(About this task): A word-for-word repetition of all the entries is needed.

(Provided records):
****
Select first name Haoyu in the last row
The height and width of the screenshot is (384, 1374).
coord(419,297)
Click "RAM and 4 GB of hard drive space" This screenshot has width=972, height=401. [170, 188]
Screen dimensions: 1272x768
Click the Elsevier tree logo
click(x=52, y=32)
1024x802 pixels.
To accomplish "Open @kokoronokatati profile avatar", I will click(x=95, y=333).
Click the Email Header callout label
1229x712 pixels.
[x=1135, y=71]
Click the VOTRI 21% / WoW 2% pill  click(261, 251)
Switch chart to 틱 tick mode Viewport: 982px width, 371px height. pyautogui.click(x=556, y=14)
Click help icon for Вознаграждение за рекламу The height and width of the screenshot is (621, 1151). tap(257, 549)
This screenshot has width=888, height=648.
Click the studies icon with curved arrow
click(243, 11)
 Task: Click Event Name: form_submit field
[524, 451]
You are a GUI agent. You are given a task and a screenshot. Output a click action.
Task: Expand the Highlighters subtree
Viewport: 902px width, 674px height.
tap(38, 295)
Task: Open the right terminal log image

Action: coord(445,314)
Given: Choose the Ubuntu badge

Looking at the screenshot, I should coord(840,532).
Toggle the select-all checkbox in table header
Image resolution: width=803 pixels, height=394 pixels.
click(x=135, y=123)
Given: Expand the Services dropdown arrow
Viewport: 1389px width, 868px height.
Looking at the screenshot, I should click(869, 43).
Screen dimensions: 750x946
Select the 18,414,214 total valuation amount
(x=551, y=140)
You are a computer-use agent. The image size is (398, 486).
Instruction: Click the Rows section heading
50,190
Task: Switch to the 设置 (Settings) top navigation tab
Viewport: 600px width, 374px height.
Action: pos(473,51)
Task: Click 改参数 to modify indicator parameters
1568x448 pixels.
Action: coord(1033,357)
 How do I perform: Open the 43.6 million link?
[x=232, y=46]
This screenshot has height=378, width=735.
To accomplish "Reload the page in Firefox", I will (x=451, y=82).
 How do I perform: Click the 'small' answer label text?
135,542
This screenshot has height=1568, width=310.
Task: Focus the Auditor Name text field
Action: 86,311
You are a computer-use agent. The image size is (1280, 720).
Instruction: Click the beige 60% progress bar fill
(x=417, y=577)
****
(Response to the task):
Select first name Haoyu in the last row
The height and width of the screenshot is (384, 1374).
coord(419,297)
Click "RAM and 4 GB of hard drive space" This screenshot has width=972, height=401. [170, 188]
Screen dimensions: 1272x768
Click the Elsevier tree logo
click(x=52, y=32)
1024x802 pixels.
To accomplish "Open @kokoronokatati profile avatar", I will click(x=95, y=333).
Click the Email Header callout label
1229x712 pixels.
[x=1135, y=71]
Click the VOTRI 21% / WoW 2% pill  click(261, 251)
Switch chart to 틱 tick mode Viewport: 982px width, 371px height. pyautogui.click(x=556, y=14)
Click help icon for Вознаграждение за рекламу The height and width of the screenshot is (621, 1151). tap(257, 549)
This screenshot has width=888, height=648.
Click the studies icon with curved arrow
click(243, 11)
 Task: Click Event Name: form_submit field
[524, 451]
You are a GUI agent. You are given a task and a screenshot. Output a click action.
Task: Expand the Highlighters subtree
Viewport: 902px width, 674px height.
tap(38, 295)
Task: Open the right terminal log image

Action: coord(445,314)
Given: Choose the Ubuntu badge

Looking at the screenshot, I should coord(840,532).
Toggle the select-all checkbox in table header
Image resolution: width=803 pixels, height=394 pixels.
click(x=135, y=123)
Given: Expand the Services dropdown arrow
Viewport: 1389px width, 868px height.
Looking at the screenshot, I should click(869, 43).
Screen dimensions: 750x946
Select the 18,414,214 total valuation amount
(x=551, y=140)
You are a computer-use agent. The image size is (398, 486).
Instruction: Click the Rows section heading
50,190
Task: Switch to the 设置 (Settings) top navigation tab
Viewport: 600px width, 374px height.
Action: pos(473,51)
Task: Click 改参数 to modify indicator parameters
1568x448 pixels.
Action: coord(1033,357)
 How do I perform: Open the 43.6 million link?
[x=232, y=46]
This screenshot has height=378, width=735.
To accomplish "Reload the page in Firefox", I will (x=451, y=82).
 How do I perform: Click the 'small' answer label text?
135,542
This screenshot has height=1568, width=310.
Task: Focus the Auditor Name text field
Action: 86,311
You are a computer-use agent. The image size is (1280, 720).
Instruction: Click the beige 60% progress bar fill
(x=417, y=577)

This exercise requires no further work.